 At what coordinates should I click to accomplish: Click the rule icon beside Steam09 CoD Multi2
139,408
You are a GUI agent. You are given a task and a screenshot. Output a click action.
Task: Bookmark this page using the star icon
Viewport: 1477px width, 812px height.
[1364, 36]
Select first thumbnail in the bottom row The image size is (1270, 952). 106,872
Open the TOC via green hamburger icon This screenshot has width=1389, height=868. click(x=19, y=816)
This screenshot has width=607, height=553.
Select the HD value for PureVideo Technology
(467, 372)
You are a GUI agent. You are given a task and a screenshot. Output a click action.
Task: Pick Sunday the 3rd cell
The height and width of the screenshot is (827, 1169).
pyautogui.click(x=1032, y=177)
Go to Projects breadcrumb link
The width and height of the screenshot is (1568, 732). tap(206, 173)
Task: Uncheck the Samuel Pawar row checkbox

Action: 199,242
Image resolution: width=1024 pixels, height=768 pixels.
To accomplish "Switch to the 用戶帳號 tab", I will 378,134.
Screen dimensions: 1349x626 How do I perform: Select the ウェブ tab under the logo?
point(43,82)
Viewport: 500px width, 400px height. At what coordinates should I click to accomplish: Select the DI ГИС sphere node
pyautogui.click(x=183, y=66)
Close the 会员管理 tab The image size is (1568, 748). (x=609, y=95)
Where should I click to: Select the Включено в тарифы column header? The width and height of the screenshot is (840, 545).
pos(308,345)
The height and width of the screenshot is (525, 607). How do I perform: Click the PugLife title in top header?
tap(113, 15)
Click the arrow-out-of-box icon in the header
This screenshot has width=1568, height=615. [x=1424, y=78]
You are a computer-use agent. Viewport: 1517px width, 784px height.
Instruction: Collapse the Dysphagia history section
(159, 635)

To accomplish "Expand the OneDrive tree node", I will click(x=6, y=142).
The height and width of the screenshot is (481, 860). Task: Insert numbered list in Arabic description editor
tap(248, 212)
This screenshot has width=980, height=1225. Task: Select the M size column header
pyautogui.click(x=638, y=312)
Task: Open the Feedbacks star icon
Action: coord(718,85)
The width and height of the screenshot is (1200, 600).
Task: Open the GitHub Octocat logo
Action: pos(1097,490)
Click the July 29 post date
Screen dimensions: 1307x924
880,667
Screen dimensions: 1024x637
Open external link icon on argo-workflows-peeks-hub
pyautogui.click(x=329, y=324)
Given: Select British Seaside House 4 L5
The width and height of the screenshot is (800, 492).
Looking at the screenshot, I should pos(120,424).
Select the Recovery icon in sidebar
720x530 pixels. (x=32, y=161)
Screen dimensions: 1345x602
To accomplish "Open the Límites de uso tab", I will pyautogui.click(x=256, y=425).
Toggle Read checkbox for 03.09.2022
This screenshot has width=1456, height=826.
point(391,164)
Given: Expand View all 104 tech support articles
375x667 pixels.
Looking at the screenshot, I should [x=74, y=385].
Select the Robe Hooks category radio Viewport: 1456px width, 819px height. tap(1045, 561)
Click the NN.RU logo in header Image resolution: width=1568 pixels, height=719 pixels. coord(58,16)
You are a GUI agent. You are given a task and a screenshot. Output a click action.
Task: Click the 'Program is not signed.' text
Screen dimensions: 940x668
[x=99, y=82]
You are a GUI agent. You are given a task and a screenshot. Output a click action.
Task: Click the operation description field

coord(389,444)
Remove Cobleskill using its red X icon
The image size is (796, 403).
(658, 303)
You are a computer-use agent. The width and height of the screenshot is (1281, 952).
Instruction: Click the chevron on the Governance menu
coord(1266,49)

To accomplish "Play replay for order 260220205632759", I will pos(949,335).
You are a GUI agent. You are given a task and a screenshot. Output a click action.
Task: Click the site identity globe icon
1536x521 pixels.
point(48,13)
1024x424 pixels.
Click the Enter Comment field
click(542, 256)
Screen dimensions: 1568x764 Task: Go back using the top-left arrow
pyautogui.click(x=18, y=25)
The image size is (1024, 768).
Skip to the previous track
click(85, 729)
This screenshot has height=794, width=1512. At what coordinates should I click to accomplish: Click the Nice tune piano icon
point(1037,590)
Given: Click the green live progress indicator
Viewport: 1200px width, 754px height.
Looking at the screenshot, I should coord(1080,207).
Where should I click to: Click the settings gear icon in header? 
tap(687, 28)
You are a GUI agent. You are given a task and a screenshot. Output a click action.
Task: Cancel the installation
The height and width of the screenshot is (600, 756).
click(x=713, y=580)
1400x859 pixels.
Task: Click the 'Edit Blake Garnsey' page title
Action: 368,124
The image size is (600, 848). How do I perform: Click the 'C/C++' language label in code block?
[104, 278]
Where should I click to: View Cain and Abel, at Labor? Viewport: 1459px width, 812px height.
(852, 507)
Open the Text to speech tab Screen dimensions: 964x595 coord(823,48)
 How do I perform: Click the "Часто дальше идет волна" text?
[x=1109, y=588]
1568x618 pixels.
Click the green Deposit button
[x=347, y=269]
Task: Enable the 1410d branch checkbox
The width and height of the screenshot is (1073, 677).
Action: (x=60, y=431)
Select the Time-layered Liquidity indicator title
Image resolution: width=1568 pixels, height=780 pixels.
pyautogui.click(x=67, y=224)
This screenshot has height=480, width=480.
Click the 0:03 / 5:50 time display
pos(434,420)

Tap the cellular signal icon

•••

Exercise> The response must reproduce the whole listing exactly.

Answer section>
 At what coordinates should I click to accomplish: Click the rule icon beside Steam09 CoD Multi2
139,408
You are a GUI agent. You are given a task and a screenshot. Output a click action.
Task: Bookmark this page using the star icon
Viewport: 1477px width, 812px height.
[1364, 36]
Select first thumbnail in the bottom row The image size is (1270, 952). 106,872
Open the TOC via green hamburger icon This screenshot has width=1389, height=868. click(x=19, y=816)
This screenshot has width=607, height=553.
Select the HD value for PureVideo Technology
(467, 372)
You are a GUI agent. You are given a task and a screenshot. Output a click action.
Task: Pick Sunday the 3rd cell
The height and width of the screenshot is (827, 1169).
pyautogui.click(x=1032, y=177)
Go to Projects breadcrumb link
The width and height of the screenshot is (1568, 732). tap(206, 173)
Task: Uncheck the Samuel Pawar row checkbox

Action: 199,242
Image resolution: width=1024 pixels, height=768 pixels.
To accomplish "Switch to the 用戶帳號 tab", I will 378,134.
Screen dimensions: 1349x626 How do I perform: Select the ウェブ tab under the logo?
point(43,82)
Viewport: 500px width, 400px height. At what coordinates should I click to accomplish: Select the DI ГИС sphere node
pyautogui.click(x=183, y=66)
Close the 会员管理 tab The image size is (1568, 748). (x=609, y=95)
Where should I click to: Select the Включено в тарифы column header? The width and height of the screenshot is (840, 545).
pos(308,345)
The height and width of the screenshot is (525, 607). How do I perform: Click the PugLife title in top header?
tap(113, 15)
Click the arrow-out-of-box icon in the header
This screenshot has width=1568, height=615. [x=1424, y=78]
You are a computer-use agent. Viewport: 1517px width, 784px height.
Instruction: Collapse the Dysphagia history section
(159, 635)

To accomplish "Expand the OneDrive tree node", I will click(x=6, y=142).
The height and width of the screenshot is (481, 860). Task: Insert numbered list in Arabic description editor
tap(248, 212)
This screenshot has width=980, height=1225. Task: Select the M size column header
pyautogui.click(x=638, y=312)
Task: Open the Feedbacks star icon
Action: coord(718,85)
The width and height of the screenshot is (1200, 600).
Task: Open the GitHub Octocat logo
Action: pos(1097,490)
Click the July 29 post date
Screen dimensions: 1307x924
880,667
Screen dimensions: 1024x637
Open external link icon on argo-workflows-peeks-hub
pyautogui.click(x=329, y=324)
Given: Select British Seaside House 4 L5
The width and height of the screenshot is (800, 492).
Looking at the screenshot, I should pos(120,424).
Select the Recovery icon in sidebar
720x530 pixels. (x=32, y=161)
Screen dimensions: 1345x602
To accomplish "Open the Límites de uso tab", I will pyautogui.click(x=256, y=425).
Toggle Read checkbox for 03.09.2022
This screenshot has width=1456, height=826.
point(391,164)
Given: Expand View all 104 tech support articles
375x667 pixels.
Looking at the screenshot, I should [x=74, y=385].
Select the Robe Hooks category radio Viewport: 1456px width, 819px height. tap(1045, 561)
Click the NN.RU logo in header Image resolution: width=1568 pixels, height=719 pixels. coord(58,16)
You are a GUI agent. You are given a task and a screenshot. Output a click action.
Task: Click the 'Program is not signed.' text
Screen dimensions: 940x668
[x=99, y=82]
You are a GUI agent. You are given a task and a screenshot. Output a click action.
Task: Click the operation description field

coord(389,444)
Remove Cobleskill using its red X icon
The image size is (796, 403).
(658, 303)
You are a computer-use agent. The width and height of the screenshot is (1281, 952).
Instruction: Click the chevron on the Governance menu
coord(1266,49)

To accomplish "Play replay for order 260220205632759", I will pos(949,335).
You are a GUI agent. You are given a task and a screenshot. Output a click action.
Task: Click the site identity globe icon
1536x521 pixels.
point(48,13)
1024x424 pixels.
Click the Enter Comment field
click(542, 256)
Screen dimensions: 1568x764 Task: Go back using the top-left arrow
pyautogui.click(x=18, y=25)
The image size is (1024, 768).
Skip to the previous track
click(85, 729)
This screenshot has height=794, width=1512. At what coordinates should I click to accomplish: Click the Nice tune piano icon
point(1037,590)
Given: Click the green live progress indicator
Viewport: 1200px width, 754px height.
Looking at the screenshot, I should coord(1080,207).
Where should I click to: Click the settings gear icon in header? 
tap(687, 28)
You are a GUI agent. You are given a task and a screenshot. Output a click action.
Task: Cancel the installation
The height and width of the screenshot is (600, 756).
click(x=713, y=580)
1400x859 pixels.
Task: Click the 'Edit Blake Garnsey' page title
Action: 368,124
The image size is (600, 848). How do I perform: Click the 'C/C++' language label in code block?
[104, 278]
Where should I click to: View Cain and Abel, at Labor? Viewport: 1459px width, 812px height.
(852, 507)
Open the Text to speech tab Screen dimensions: 964x595 coord(823,48)
 How do I perform: Click the "Часто дальше идет волна" text?
[x=1109, y=588]
1568x618 pixels.
Click the green Deposit button
[x=347, y=269]
Task: Enable the 1410d branch checkbox
The width and height of the screenshot is (1073, 677).
Action: (x=60, y=431)
Select the Time-layered Liquidity indicator title
Image resolution: width=1568 pixels, height=780 pixels.
pyautogui.click(x=67, y=224)
This screenshot has height=480, width=480.
Click the 0:03 / 5:50 time display
pos(434,420)

Tap the cellular signal icon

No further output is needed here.